Dataset entries
== Segment start ==
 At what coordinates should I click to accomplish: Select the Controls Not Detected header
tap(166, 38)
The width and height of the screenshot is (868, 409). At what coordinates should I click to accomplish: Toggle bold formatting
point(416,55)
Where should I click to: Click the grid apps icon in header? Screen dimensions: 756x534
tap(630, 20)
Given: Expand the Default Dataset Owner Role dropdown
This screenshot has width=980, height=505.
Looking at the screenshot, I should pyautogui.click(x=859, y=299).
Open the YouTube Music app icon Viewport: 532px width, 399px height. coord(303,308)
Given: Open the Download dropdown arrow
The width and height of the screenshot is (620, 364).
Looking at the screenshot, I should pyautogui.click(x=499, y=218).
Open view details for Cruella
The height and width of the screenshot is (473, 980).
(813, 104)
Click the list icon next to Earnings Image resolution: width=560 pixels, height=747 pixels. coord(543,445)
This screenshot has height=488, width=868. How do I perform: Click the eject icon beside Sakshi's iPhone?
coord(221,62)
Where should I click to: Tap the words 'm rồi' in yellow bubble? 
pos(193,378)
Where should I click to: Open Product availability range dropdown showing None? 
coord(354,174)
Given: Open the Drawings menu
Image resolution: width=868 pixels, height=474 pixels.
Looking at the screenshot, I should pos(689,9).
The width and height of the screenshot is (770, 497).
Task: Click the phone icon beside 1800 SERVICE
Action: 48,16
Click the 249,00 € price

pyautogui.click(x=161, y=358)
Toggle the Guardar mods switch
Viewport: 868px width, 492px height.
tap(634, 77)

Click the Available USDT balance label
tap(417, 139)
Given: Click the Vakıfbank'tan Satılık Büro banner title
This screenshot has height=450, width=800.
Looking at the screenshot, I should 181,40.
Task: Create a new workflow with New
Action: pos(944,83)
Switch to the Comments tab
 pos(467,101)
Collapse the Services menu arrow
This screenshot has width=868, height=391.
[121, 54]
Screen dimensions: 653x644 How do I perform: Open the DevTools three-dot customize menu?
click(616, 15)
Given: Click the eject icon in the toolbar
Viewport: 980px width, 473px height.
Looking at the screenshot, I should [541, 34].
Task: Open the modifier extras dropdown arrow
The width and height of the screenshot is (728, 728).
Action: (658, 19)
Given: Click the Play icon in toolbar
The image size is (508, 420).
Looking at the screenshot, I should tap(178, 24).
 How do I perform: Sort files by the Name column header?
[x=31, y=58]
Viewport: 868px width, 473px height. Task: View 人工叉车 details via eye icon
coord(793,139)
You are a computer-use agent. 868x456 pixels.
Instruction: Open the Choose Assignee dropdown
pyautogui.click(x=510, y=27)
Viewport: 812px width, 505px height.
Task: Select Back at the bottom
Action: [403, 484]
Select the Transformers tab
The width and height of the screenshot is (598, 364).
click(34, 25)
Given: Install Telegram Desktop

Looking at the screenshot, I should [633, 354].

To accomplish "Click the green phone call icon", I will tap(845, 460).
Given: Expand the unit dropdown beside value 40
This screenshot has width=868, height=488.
== Segment end ==
### To do
Repeat the records above with every character intact.

### Output of the exercise
 At what coordinates should I click to accomplish: Select the Controls Not Detected header
tap(166, 38)
The width and height of the screenshot is (868, 409). At what coordinates should I click to accomplish: Toggle bold formatting
point(416,55)
Where should I click to: Click the grid apps icon in header? Screen dimensions: 756x534
tap(630, 20)
Given: Expand the Default Dataset Owner Role dropdown
This screenshot has width=980, height=505.
Looking at the screenshot, I should pyautogui.click(x=859, y=299).
Open the YouTube Music app icon Viewport: 532px width, 399px height. coord(303,308)
Given: Open the Download dropdown arrow
The width and height of the screenshot is (620, 364).
Looking at the screenshot, I should pyautogui.click(x=499, y=218).
Open view details for Cruella
The height and width of the screenshot is (473, 980).
(813, 104)
Click the list icon next to Earnings Image resolution: width=560 pixels, height=747 pixels. coord(543,445)
This screenshot has height=488, width=868. How do I perform: Click the eject icon beside Sakshi's iPhone?
coord(221,62)
Where should I click to: Tap the words 'm rồi' in yellow bubble? 
pos(193,378)
Where should I click to: Open Product availability range dropdown showing None? 
coord(354,174)
Given: Open the Drawings menu
Image resolution: width=868 pixels, height=474 pixels.
Looking at the screenshot, I should pos(689,9).
The width and height of the screenshot is (770, 497).
Task: Click the phone icon beside 1800 SERVICE
Action: 48,16
Click the 249,00 € price

pyautogui.click(x=161, y=358)
Toggle the Guardar mods switch
Viewport: 868px width, 492px height.
tap(634, 77)

Click the Available USDT balance label
tap(417, 139)
Given: Click the Vakıfbank'tan Satılık Büro banner title
This screenshot has height=450, width=800.
Looking at the screenshot, I should 181,40.
Task: Create a new workflow with New
Action: pos(944,83)
Switch to the Comments tab
 pos(467,101)
Collapse the Services menu arrow
This screenshot has width=868, height=391.
[121, 54]
Screen dimensions: 653x644 How do I perform: Open the DevTools three-dot customize menu?
click(616, 15)
Given: Click the eject icon in the toolbar
Viewport: 980px width, 473px height.
Looking at the screenshot, I should [541, 34].
Task: Open the modifier extras dropdown arrow
The width and height of the screenshot is (728, 728).
Action: (658, 19)
Given: Click the Play icon in toolbar
The image size is (508, 420).
Looking at the screenshot, I should tap(178, 24).
 How do I perform: Sort files by the Name column header?
[x=31, y=58]
Viewport: 868px width, 473px height. Task: View 人工叉车 details via eye icon
coord(793,139)
You are a computer-use agent. 868x456 pixels.
Instruction: Open the Choose Assignee dropdown
pyautogui.click(x=510, y=27)
Viewport: 812px width, 505px height.
Task: Select Back at the bottom
Action: [403, 484]
Select the Transformers tab
The width and height of the screenshot is (598, 364).
click(34, 25)
Given: Install Telegram Desktop

Looking at the screenshot, I should [633, 354].

To accomplish "Click the green phone call icon", I will tap(845, 460).
Given: Expand the unit dropdown beside value 40
This screenshot has width=868, height=488.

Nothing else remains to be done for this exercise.